Omit the pictures and return every entry exactly as written.

[Collected data]
>>>>

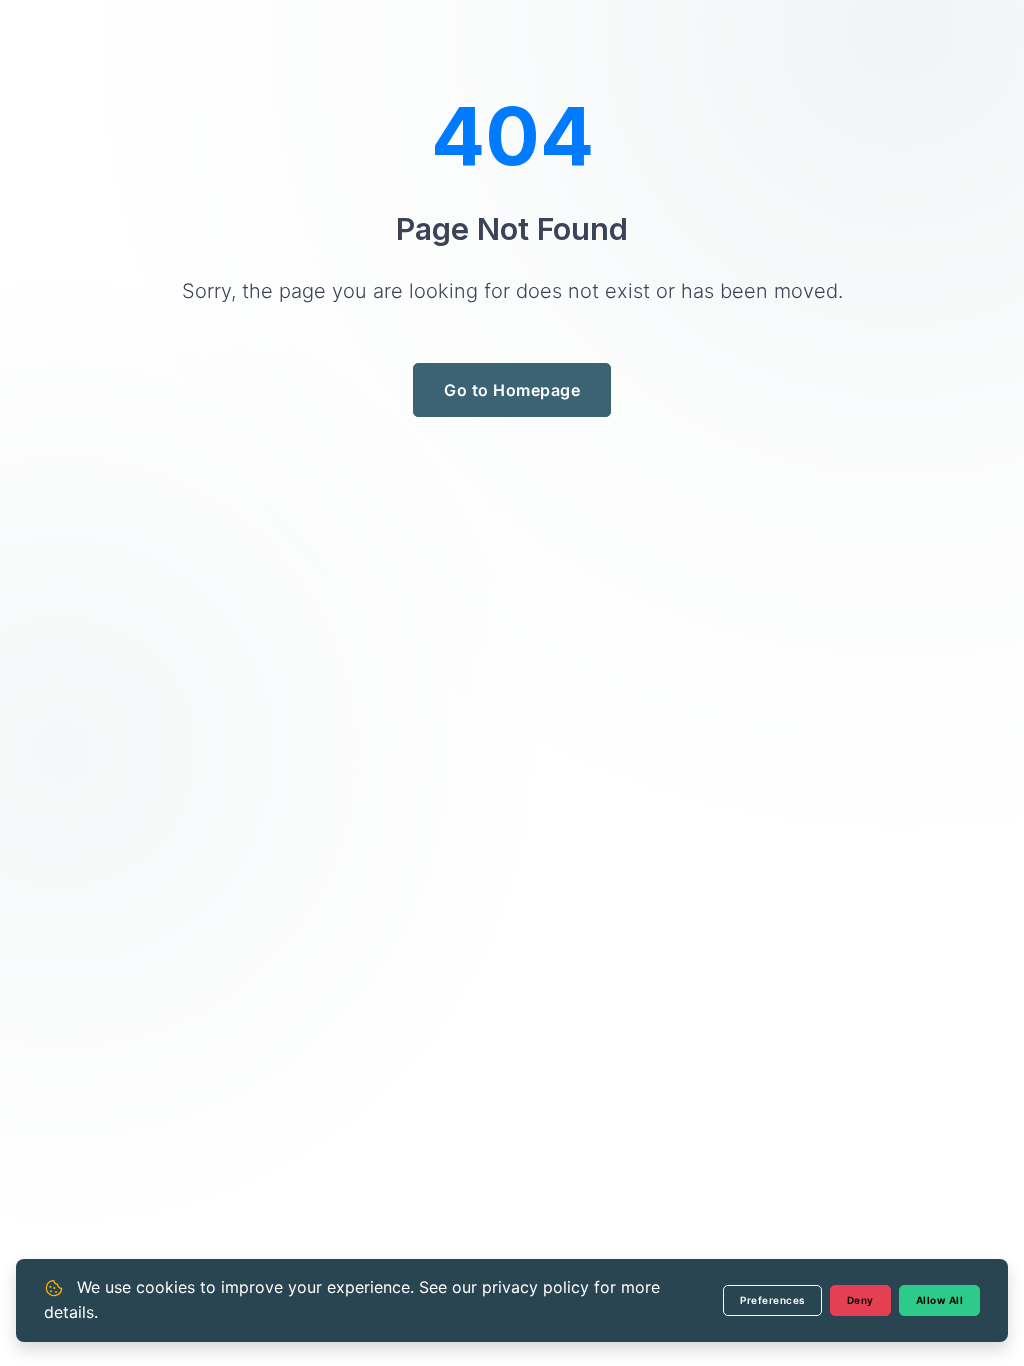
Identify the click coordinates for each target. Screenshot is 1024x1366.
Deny (860, 1300)
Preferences (772, 1300)
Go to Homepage (512, 390)
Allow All (940, 1300)
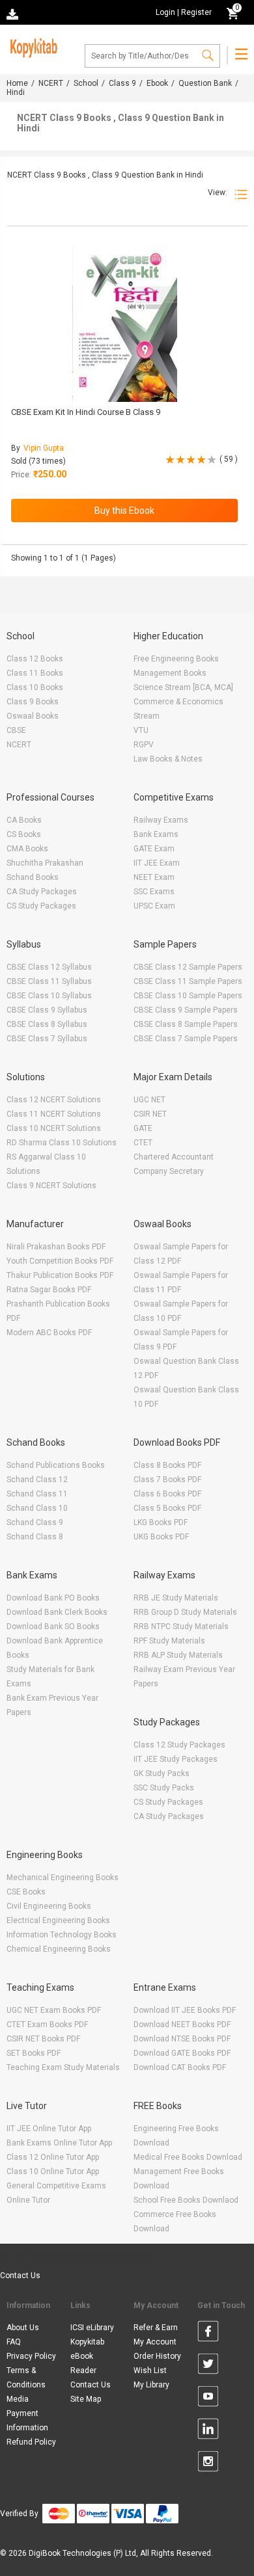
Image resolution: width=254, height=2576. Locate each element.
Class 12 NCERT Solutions (54, 1099)
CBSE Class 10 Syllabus (49, 995)
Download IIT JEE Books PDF (185, 2010)
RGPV (144, 744)
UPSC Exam (154, 905)
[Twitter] (208, 2366)
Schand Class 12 (37, 1479)
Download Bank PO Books (53, 1597)
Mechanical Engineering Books (63, 1877)
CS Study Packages (41, 905)
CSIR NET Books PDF (43, 2038)
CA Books (24, 820)
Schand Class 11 (37, 1493)
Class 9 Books (33, 701)
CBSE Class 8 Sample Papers (186, 1024)
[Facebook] (208, 2333)
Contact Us (20, 2275)
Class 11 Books (35, 673)
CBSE (16, 730)
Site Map (85, 2399)
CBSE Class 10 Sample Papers (188, 995)
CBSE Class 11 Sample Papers (188, 981)
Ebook (157, 83)
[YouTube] (208, 2398)
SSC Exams (154, 891)
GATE (143, 1128)
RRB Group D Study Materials (185, 1612)
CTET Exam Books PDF (47, 2024)
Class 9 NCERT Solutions (51, 1185)
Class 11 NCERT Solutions (54, 1114)
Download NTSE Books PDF (182, 2038)
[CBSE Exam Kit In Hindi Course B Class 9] (124, 323)
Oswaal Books (33, 716)
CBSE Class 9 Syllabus (47, 1010)
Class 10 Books (35, 687)
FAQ (14, 2341)
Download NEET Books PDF (182, 2024)
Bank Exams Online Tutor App (59, 2142)
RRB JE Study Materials (176, 1597)
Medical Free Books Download (188, 2157)
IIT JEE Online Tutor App (49, 2128)
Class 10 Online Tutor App (53, 2171)
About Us (23, 2327)
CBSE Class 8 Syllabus (47, 1024)
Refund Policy (31, 2442)
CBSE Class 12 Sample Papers (188, 967)
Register (196, 12)
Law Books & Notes (168, 759)
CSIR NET (150, 1114)
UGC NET (149, 1099)
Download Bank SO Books (53, 1626)
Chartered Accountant (174, 1157)
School (86, 83)
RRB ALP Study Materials (178, 1655)
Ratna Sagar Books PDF (49, 1289)
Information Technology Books (62, 1934)
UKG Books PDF (161, 1536)
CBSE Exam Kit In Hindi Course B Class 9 (85, 412)
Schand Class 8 (35, 1536)
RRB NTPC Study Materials (181, 1626)
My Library (151, 2384)
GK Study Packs (162, 1773)
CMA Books (27, 848)
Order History (157, 2356)
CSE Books (26, 1891)
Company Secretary (169, 1171)
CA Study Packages (42, 891)
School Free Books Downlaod (186, 2200)
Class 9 (122, 83)
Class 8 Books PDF (167, 1465)
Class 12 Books (35, 658)
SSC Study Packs (164, 1787)
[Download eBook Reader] (14, 13)
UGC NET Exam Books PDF (54, 2010)
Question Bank (205, 83)
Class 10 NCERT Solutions (54, 1128)
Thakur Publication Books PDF (60, 1275)
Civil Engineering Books (49, 1906)
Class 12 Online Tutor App (53, 2157)
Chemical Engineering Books (59, 1949)
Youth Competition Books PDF (60, 1261)
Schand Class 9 (35, 1522)
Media (18, 2399)
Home (17, 83)
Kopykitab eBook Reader (87, 2356)
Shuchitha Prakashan (45, 863)
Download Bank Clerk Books (57, 1612)
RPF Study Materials (169, 1640)
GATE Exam (154, 848)
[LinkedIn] (208, 2431)
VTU (141, 730)
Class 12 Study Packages (179, 1744)
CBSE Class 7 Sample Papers (186, 1038)
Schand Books (33, 877)
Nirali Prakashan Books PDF (56, 1246)
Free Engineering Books (176, 658)
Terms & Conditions (26, 2377)
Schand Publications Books (56, 1465)
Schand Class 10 (37, 1508)
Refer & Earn (156, 2327)
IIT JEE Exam (157, 863)
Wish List (150, 2370)
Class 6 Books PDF (167, 1493)
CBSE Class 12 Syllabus (49, 967)
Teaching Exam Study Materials (63, 2067)
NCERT (50, 83)
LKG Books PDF (161, 1522)
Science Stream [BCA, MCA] (183, 687)
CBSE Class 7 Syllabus (47, 1038)
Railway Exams (161, 820)
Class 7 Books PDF (167, 1479)
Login (165, 12)
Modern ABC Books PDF (49, 1332)
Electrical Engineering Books (58, 1920)
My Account (155, 2341)
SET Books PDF (34, 2053)
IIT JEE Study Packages (176, 1759)
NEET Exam (154, 877)
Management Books (170, 673)
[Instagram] (208, 2463)
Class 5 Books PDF (167, 1508)
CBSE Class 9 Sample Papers (186, 1010)
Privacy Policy (31, 2356)
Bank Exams (156, 834)
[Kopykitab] (32, 46)
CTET (143, 1142)
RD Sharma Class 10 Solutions (62, 1142)
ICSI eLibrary (92, 2327)
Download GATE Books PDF (182, 2053)
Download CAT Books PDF (180, 2067)
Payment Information (27, 2420)
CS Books (24, 834)
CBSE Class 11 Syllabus (49, 981)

<<<<

-- Solution to this task --
Identify the click coordinates for each target. Screenshot is 1024x1366.
Deny (860, 1300)
Preferences (772, 1300)
Go to Homepage (512, 390)
Allow All (940, 1300)
Image resolution: width=254, height=2576. Locate each element.
Class 12 NCERT Solutions (54, 1099)
CBSE Class 10 Syllabus (49, 995)
Download IIT JEE Books PDF (185, 2010)
RGPV (144, 744)
UPSC Exam (154, 905)
[Twitter] (208, 2366)
Schand Class 12 (37, 1479)
Download Bank PO Books (53, 1597)
Mechanical Engineering Books (63, 1877)
CS Study Packages (41, 905)
CSIR NET Books PDF (43, 2038)
CA Books (24, 820)
Schand Class 11 (37, 1493)
Class 9 Books (33, 701)
CBSE Class 8 Sample Papers (186, 1024)
[Facebook] (208, 2333)
Contact Us (20, 2275)
Class 11 Books (35, 673)
CBSE (16, 730)
Site Map (85, 2399)
CBSE Class 10 Sample Papers (188, 995)
CBSE Class 11 Sample Papers (188, 981)
Ebook (157, 83)
[YouTube] (208, 2398)
SSC Exams (154, 891)
GATE (143, 1128)
RRB Group D Study Materials (185, 1612)
CTET Exam Books PDF (47, 2024)
Class 9 NCERT Solutions (51, 1185)
Class 11 NCERT Solutions (54, 1114)
Download NTSE Books PDF (182, 2038)
[CBSE Exam Kit In Hindi Course B Class 9] (124, 323)
Oswaal Books (33, 716)
CBSE Class 9 Syllabus (47, 1010)
Class 10 Books (35, 687)
FAQ (14, 2341)
Download NEET Books PDF (182, 2024)
Bank Exams Online Tutor App (59, 2142)
RRB JE Study Materials (176, 1597)
Medical Free Books Download (188, 2157)
IIT JEE Online Tutor App (49, 2128)
Class 10 Online Tutor App (53, 2171)
About Us (23, 2327)
CBSE Class 8 Syllabus (47, 1024)
Refund Policy (31, 2442)
CBSE Class 12 Sample Papers (188, 967)
Register (196, 12)
Law Books & Notes (168, 759)
CSIR NET (150, 1114)
UGC NET (149, 1099)
Download Bank SO Books (53, 1626)
Chartered Accountant (174, 1157)
School (86, 83)
RRB ALP Study Materials (178, 1655)
Ratna Sagar Books PDF (49, 1289)
Information Technology Books (62, 1934)
UKG Books PDF (161, 1536)
CBSE Exam Kit In Hindi Course B Class 9 (85, 412)
Schand Class 8 (35, 1536)
RRB NTPC Study Materials (181, 1626)
My Library (151, 2384)
GK Study Packs (162, 1773)
CMA Books (27, 848)
Order History (157, 2356)
CSE Books (26, 1891)
Company Secretary (169, 1171)
CA Study Packages (42, 891)
School Free Books Downlaod (186, 2200)
Class 9 (122, 83)
Class 8 Books PDF (167, 1465)
Class 12 Books (35, 658)
SSC Study Packs (164, 1787)
[Download eBook Reader] (14, 13)
UGC NET Exam Books PDF (54, 2010)
Question Bank (205, 83)
Class 10 NCERT Solutions (54, 1128)
Thakur Publication Books PDF (60, 1275)
Civil Engineering Books (49, 1906)
Class 12 Online Tutor App (53, 2157)
Chemical Engineering Books (59, 1949)
Youth Competition Books PDF (60, 1261)
Schand Class 9 (35, 1522)
Media (18, 2399)
Home (17, 83)
Kopykitab eBook Reader (87, 2356)
Shuchitha Prakashan (45, 863)
Download Bank Clerk Books (57, 1612)
RPF Study Materials (169, 1640)
GATE Exam (154, 848)
[LinkedIn] (208, 2431)
VTU (141, 730)
Class 12 Study Packages (179, 1744)
CBSE Class 7 Sample Papers (186, 1038)
Schand Books (33, 877)
Nirali Prakashan Books PDF (56, 1246)
Free Engineering Books (176, 658)
Terms & Conditions (26, 2377)
Schand Publications Books (56, 1465)
Schand Class 10 (37, 1508)
Refer & Earn (156, 2327)
IIT JEE Exam (157, 863)
Wish List (150, 2370)
Class 6 Books PDF (167, 1493)
CBSE Class 12 Syllabus (49, 967)
Teaching Exam Study Materials (63, 2067)
NCERT (50, 83)
LKG Books PDF (161, 1522)
Science Stream [BCA, MCA] (183, 687)
CBSE Class 7 Syllabus (47, 1038)
Railway Exams (161, 820)
Class 7 Books PDF (167, 1479)
Login (165, 12)
Modern ABC Books PDF (49, 1332)
Electrical Engineering Books (58, 1920)
My Account (155, 2341)
SET Books PDF (34, 2053)
IIT JEE Study Packages (176, 1759)
NEET Exam (154, 877)
Management Books (170, 673)
[Instagram] (208, 2463)
Class 5 Books PDF (167, 1508)
CBSE Class 9 Sample Papers (186, 1010)
Privacy Policy (31, 2356)
Bank Exams (156, 834)
[Kopykitab] (32, 46)
CTET (143, 1142)
RD Sharma Class 10 Solutions (62, 1142)
ICSI eLibrary (92, 2327)
Download GATE Books PDF (182, 2053)
Download CAT Books PDF (180, 2067)
Payment Information (27, 2420)
CS Books (24, 834)
CBSE Class 11 Syllabus (49, 981)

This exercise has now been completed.